The opinion also asserts that the burden of proving a lesser value than $20 per share was not upon the plaintiffs but the burden was upon the defendants to prove that the stock was worth that value. Assuming that this might be true as to the defendants who were directors of Newport, they did show it, unless finding 120 be set aside. Furthermore, not all the defendants were directors; upon what theory the plaintiffs should be relieved from the burden of proof as to defendants who were not directors, the opinion does not explain.

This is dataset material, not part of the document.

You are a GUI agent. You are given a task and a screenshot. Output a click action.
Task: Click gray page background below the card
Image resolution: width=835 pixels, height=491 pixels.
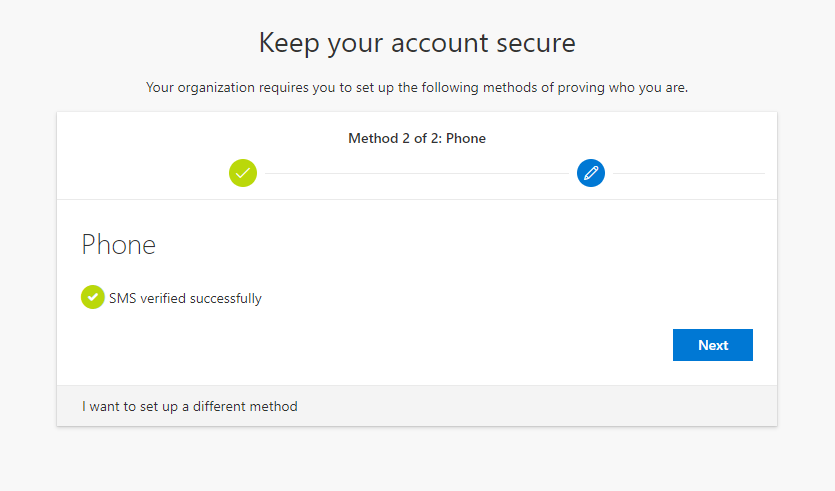point(417,458)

The final conclusion of my brothers is that the plaintiffs are entitled to recover in their own right instead of in the right of the corporation. This appears to be
completely inconsistent with the theory advanced at the outset of the opinion, namely, that the price of the stock “included compensation for the sale of a corporate asset.” If a corporate asset was sold, surely the corporation should recover the compensation received for it by the defendants. Moreover, if the plaintiffs were suing in their own right, Newport was not a proper party. The case of Southern Pacific Co. v. Bogert, 250 U.S. 483, 39 S.Ct. 533, 63 L.Ed. 1099, relied upon as authority for the conclusion that the plaintiffs are entitled to recover in their own right, relates to a situation so different that the decision appears to me to be inapposite.
I would affirm the judgment on appeal.

. “120. The 398,927 shares of Newport stock sold to Wilport as of August 31, 1950, had a fair value as a control block of $20 per share. What value the block *180■would have had if shorn of its appurtenant power to control distribution of the corporate product, the evidence does not show.”
“5. Even if Feldmann’s conduct in cooperating to accomplish a transfer of control to Wilport immediately upon the sale constituted a breach of a fiduciary duty to Newport, no part of the moneys received by the defendants in connection with the sale constituted profits for which they were accountable to Newport.”